## TEXT PASSAGE
★ ★ ★ ★ ★ ★ ★
For Greg Short, summer means fielding complaints from employees. Mr. Short is Maintenance Supervisor for Agri-Fab (Sullivan, Illinois), a major manufacturer of small lawn trailers and accessories. The company supplies to retailers like Lowe’s and others companies. As Mr. Short says, “If it can be attached to a Sears lawn mower, we make it.”
Housed in a metal building, Agri-Fab employees cook under the hot summer sun. To ease the situation, the company bought floor fans and column fans. Mr. Short says the floor fans were a disaster. He remembers how the fans would get dirty or run over by fork-lifts. Additionally, they were used so much they would eventually break. The fans were always in the shop being repaired. If the fans couldn’t be repaired, they had to be replaced.
Mr. Short says the company wouldn’t consider air conditioning the facility. Installation and energy costs made it an impractical and expensive proposition. The company looked into installing a misting system to cool down the roof, but it didn’t make a lot of sense. “It used a lot of water,” says Mr. Short. “The return in cooling and in our investment wouldn’t have been worth it.”
As Mr. Short researched the misting system, he stumbled onto Big Ass Fans (Lexington, Kentucky). These high-volume fans have diameters that range from 8 to 24 feet and operate at low speeds to produce high cooling results.
Mr. Short was intrigued by the large fan concept and did some more research. Each fan generates a 20-foot column of air beneath it. But it’s not the column of air that is the fan’s key to success. When the fan’s air column hits the floor, its deep air jet radiates out in all directions. As the jet moves out from the center and hits walls and partitions, air moves to the ceiling and recirculates through the fan. This creates convection-like currents that gain momentum with time. If several fans are mounted near one another in a very large space, the adjacent floor jets act like vertical partitions and improve the impact of each individual fan.
Mr. Short knows that while large (or small) fans do not cool air, they do work with the human cooling system. When perspiration evaporates off the body, it feels cool because evaporation moves body heat away from the body. Fans can make a worker’s skin feel 5 to 7 degrees cooler.
Fans are great for cooling down employees, but fan speeds of more than 300 fpm can create an air current that is unpleasant and disruptive. In addition, the air jet created by high speed fans dissipates over a short distance, creating uneven air movement throughout the building. For this reason, a gentle breeze created by slow-moving fan blades is more effective at cooling. High-volume, low speed fans work on the same principle.
Large fans can even improve comfort in air-conditioned spaces. The best-designed air conditioning system will generate an air throw of over 10,000 cfm per 100 tons, which is felt only by those working closest to the air registers. A single 20-foot ceiling fan displaces air at a rate of about 90,000 cfm. The moving air can be felt 50 feet from the center of the fan.
To workers, this slow-moving air can make the facility’s air temperature feel 6 to 10 degrees cooler than the thermostat actually registers. This is said to create significant savings in operating costs. Conservatively, a facility realizes 5 percent savings in air conditioning costs for each degree the thermostat is raised. This means a 20 percent savings for a thermostat set at 82o F instead of 78o F.
Big Ass Fans recommended that Agri-Fab set up the fans on a grid pattern over the shop floor. The company bought 20 fans: two were 10-foot models; the rest were 20 feet in diameter. “Our buildings have 112-degree roof pitch,” says Mr. Short. “The ceiling peak is 31 feet high and about 18 feet in the eaves. We have a lot of conveyor belts and racking systems. The fans fit perfectly and hang 3 to 4 feet below the peak.
★ ★ ★ ★ ★ ★ ★
## MATERIAL SUPPLIED
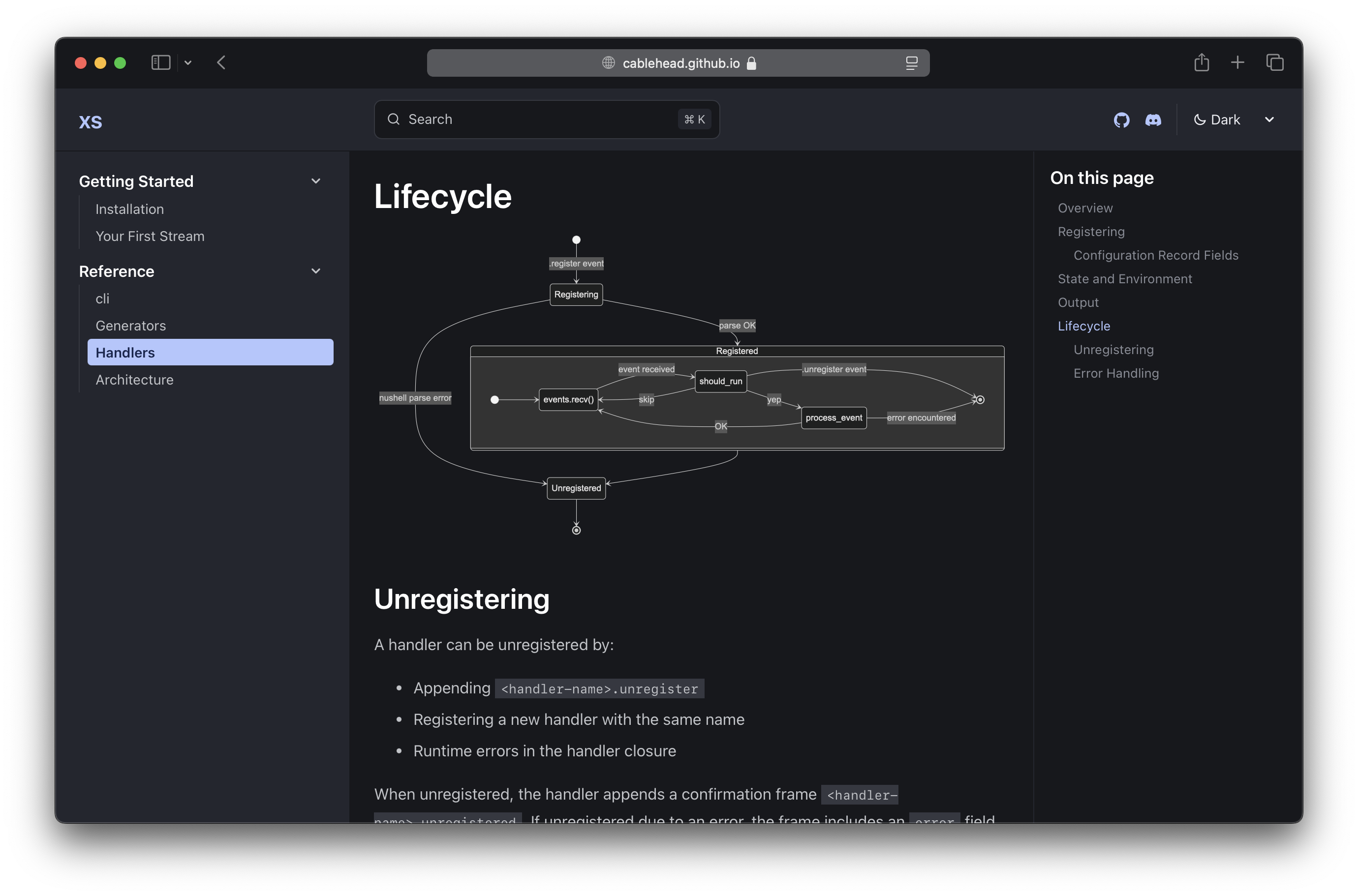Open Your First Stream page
★ ★ ★ ★ ★ ★ ★
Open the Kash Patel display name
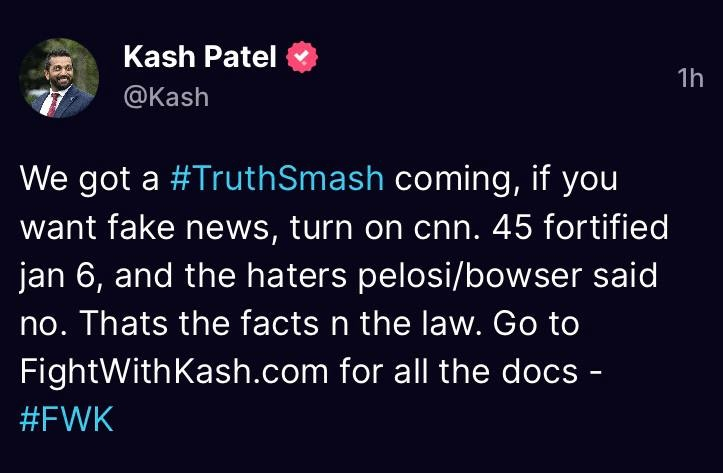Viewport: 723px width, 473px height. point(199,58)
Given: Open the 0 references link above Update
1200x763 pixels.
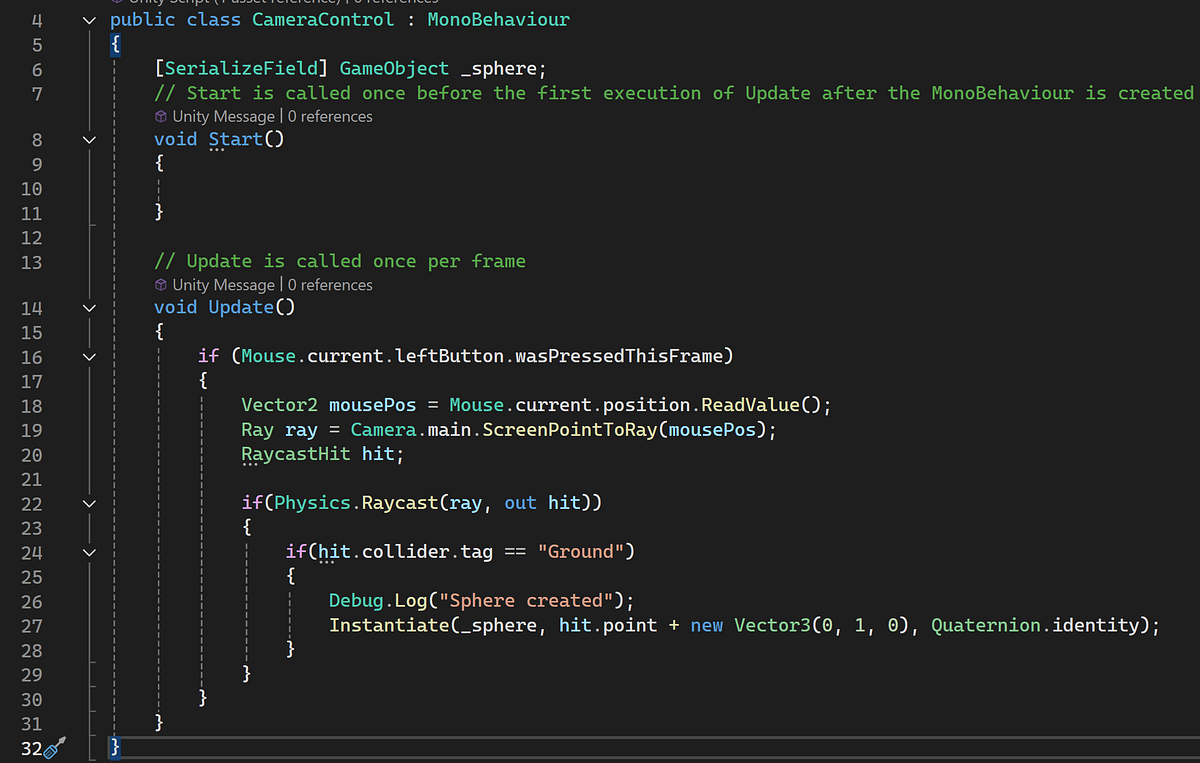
★ ★ ★ ★ ★ ★ ★
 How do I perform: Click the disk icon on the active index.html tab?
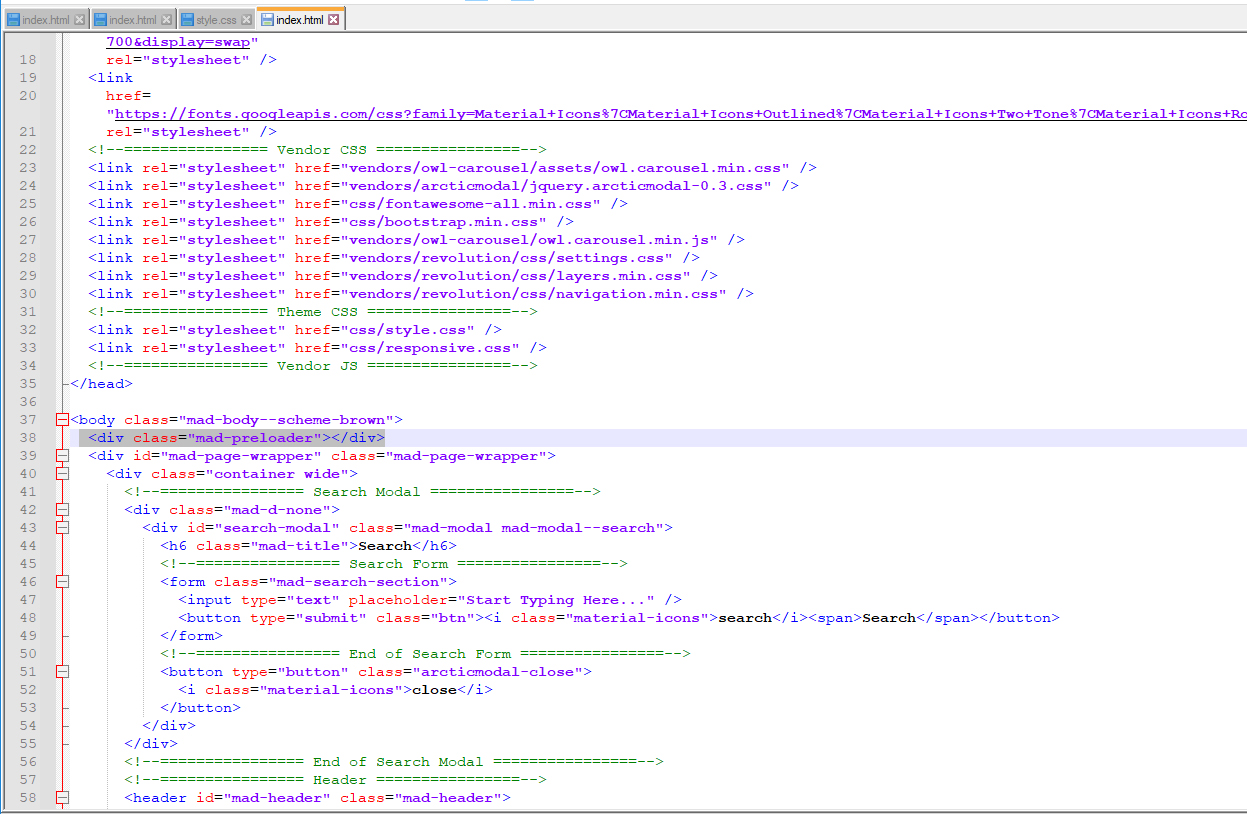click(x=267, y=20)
★ ★ ★ ★ ★ ★ ★
## WHAT TO WORK ON
- 1) Copy the rows word for word, starting at the line containing "Open the Kash Patel display name" and ending at the line containing "1200x763 pixels.", with both of those lines included. Omit the pictures.
- 2) Write the next part of the text about cooling the Agri-Fab plant with large fans, picking up after its final sentence.

## ANSWERS BELOW
- 1)
Open the Kash Patel display name
Viewport: 723px width, 473px height. point(199,58)
Given: Open the 0 references link above Update
1200x763 pixels.

- 2)
“The employees love them,” says he continues. “It still gets hot down here in Sullivan, but now it’s a lot cooler on the line.”
Although Agri-Fab purchased the fans to cool its employees, they turned out to have an added benefit. “We keep the fans running in the winter,” Mr. Short explains, “and they help to destratify the air.”
“With 31-foot high ceilings, we know that lots of our heat is going into the area above the employees,” says Mr. Short. “That’s no good. In the winter, we slow them down. The fans push down hot air from the ceiling. It’s much more comfortable.”
Mr. Short knew that prior to installing the fans, his building had to be “overheated” to maintain a comfortable temperature for employees. That typically means setting the thermostat at a higher temperature with the hope that some of that warm air will work its way down to the floor. According to the Michigan Consolidated Gas company, compensating for this stratification of air is the single biggest waste of energy in buildings today.
With a 1 horsepower motor, the fans are said to offer an inexpensive and efficient way to bring heat down from a plant’s upper area. That means turning down thermostats at floor level.
Comparing then and now, Mr. Short says “Our heating units aren’t running constantly like they were before. It’s more comfortable in the summer, and in winter.”
Fans that cool in summer and heat in winter seem counter-intuitive, but it all depends on the speed at which the fans rotate. The slower rotation of fans in the winter moves huge volumes of air more slowly than it does in summer conditions. By doing so, Big Ass Fans force heat that collects near the ceiling to be distributed more thoroughly and evenly throughout the facility.
Employee comfort means more than just saving money on energy costs. Research has proven that worker satisfaction with the plant environment translates to as much as a 15 percent increase in productivity. Improvements in climate conditions are the biggest contributing factor. That’s because temperature, humidity and air circulation make the most immediate and noticeable difference to employees.
“I can’t believe how much attention these fans generate,” says Mr. Short. “We have a robotic pallet stacker. It’s pretty impressive, but lots of people come here and want to talk about the big fans. I get calls from people interested in how well they work.
“I think they address a real big problem in buildings like ours. In winter, high ceilings eat up hot air. In the summertime, the hot roof heats the building. The fans have taken care of the problems we had with climate control. On high speed, they cool our employees. On low speed, they push hot air down from the ceiling.”
Mr. Short says employees are now much happier. He’s happy, too. “We were among the first companies to install the fans. We’ve had them for 4 years now.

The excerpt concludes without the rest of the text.